Routine Description:

	This script action converts an angle to a vector.


	fAngle - Supplies the angle.

Return Value:

	The routine returns the converted vector.


	User mode.

	float        fAngle = VMStack.StackPopFloat( ) * (PI / 180.0f);
	NWN::Vector3 Heading;

	Heading.x = cos( fAngle );
	Heading.y = sin( fAngle );
	Heading.z = 0.0f;

	VMStack.StackPushVector( Heading );

In a properly structured script execution environment, all of the application-specific extension points, such as the ‘AngleToVector’ action service handler described above, can thus be cleanly separated out from the core execution environment.

Saved states

As I mentioned previously, NWScript is designed to implement an easy-to-program concept for deferred execution. From a source-level, this is implemented by the concept of an ‘action’ argument type that may be passed to an action service handler (this type cannot be used for any purpose except in an action service handler prototype, as far as the source text compiler is concerned).

When the source text compiler encounters an ‘action’-typed value being referenced, it does not generate a typical stack data store instruction. Instead, it emits a special instruction, STORE_STATE, that directs the execution environment to save the current state of the script environment. For a typical VM-based implementation, this can very easily be accomplished by making a copy of the VM stack (which implicitly duplicates the entire data state of the script program).

The STORE_STATE instruction includes a (constant) operand that specifies a program counter to resume execution at. Using a saved VM execution state, the execution of the currently running script can be resumed at the STORE_STATE resume label. Because almost all of the state associated with the logical script invocation is present on the VM stack, resuming execution at a STORE_STATE resume label is very simple to implement for the VM-based execution environment.

From a NWScript source-text compiler perspective, any time that an ‘action’ type is passed to an action service handler, the source compiler allows an arbitrary statement that returns void to be substituted. (Typically, this might be a call to a subroutine that passes local or global variables on the argument list.)

When such a saved state construct is resumed, this arbitrary statement represents the STORE_STATE resume label, allowing a section of the script to be forked off for later execution (in a way that is conceptually similar in many respects to the standard POSIX ‘fork’ system call). The resume label has access to the global and local variables of the script program at the time when the script program’s state was saved, making maintaining state across a deferred execution context easy for the programmer.

From a script execution environment perspective, the execution environment would typically provide a special-purpose API to retrieve a snapshot of the most recently saved state (as created by a STORE_STATE instruction). This API would typically be used by action service handlers that accept an ‘action’-typed arguments.

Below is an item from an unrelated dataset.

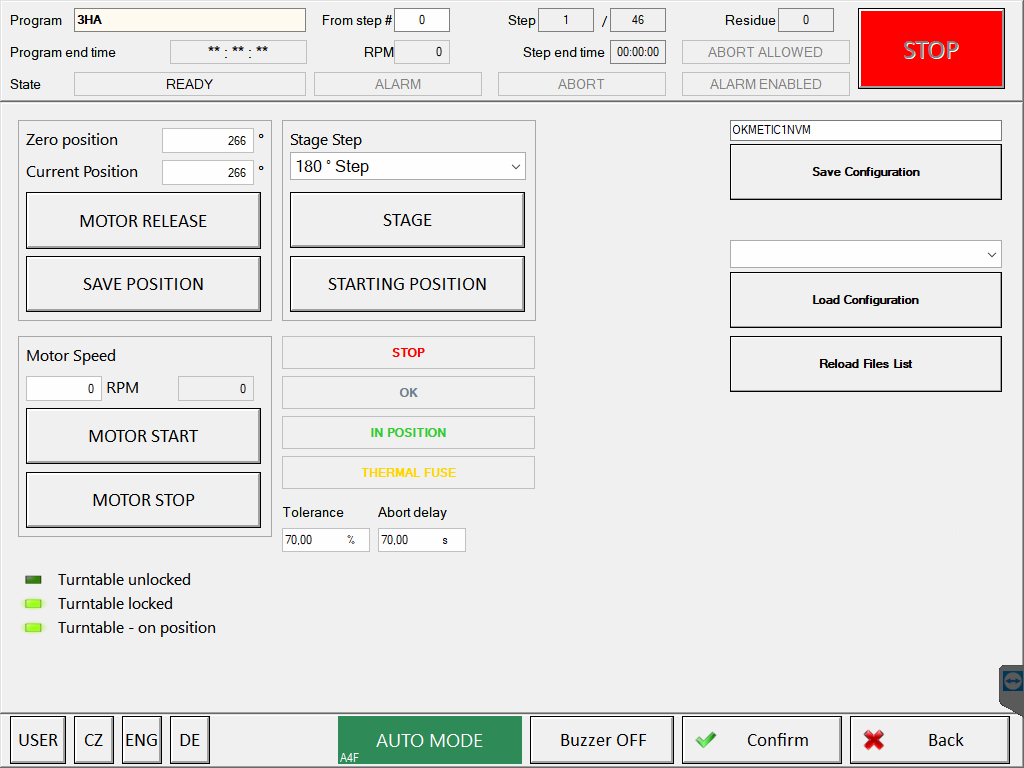Click the Motor Speed RPM input field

To see how this paradigm can be used by a script host to provide a very easy to use way to delay execution, consider the following action service handler in NWN1/NWN2:

// Delay aActionToDelay by fSeconds.
void DelayCommand(float fSeconds, action aActionToDelay);

From a source level, it might be common to utilize this action service handler as follows:

DelayCommand( 1.0, DelayedFunctionCall( params ) );

The effect of such a source-level statement is that the ‘DelayedFunctionCall( params )’ section of logic is executed once the DelayCommand time expires (if we are speaking of the NWN1/NWN2 extension API set). Note that the script author is now freed of complex logic to package state up a timer callback or similar construct as other languages might often require; the deferred execution “just works” in a very intuitive manner.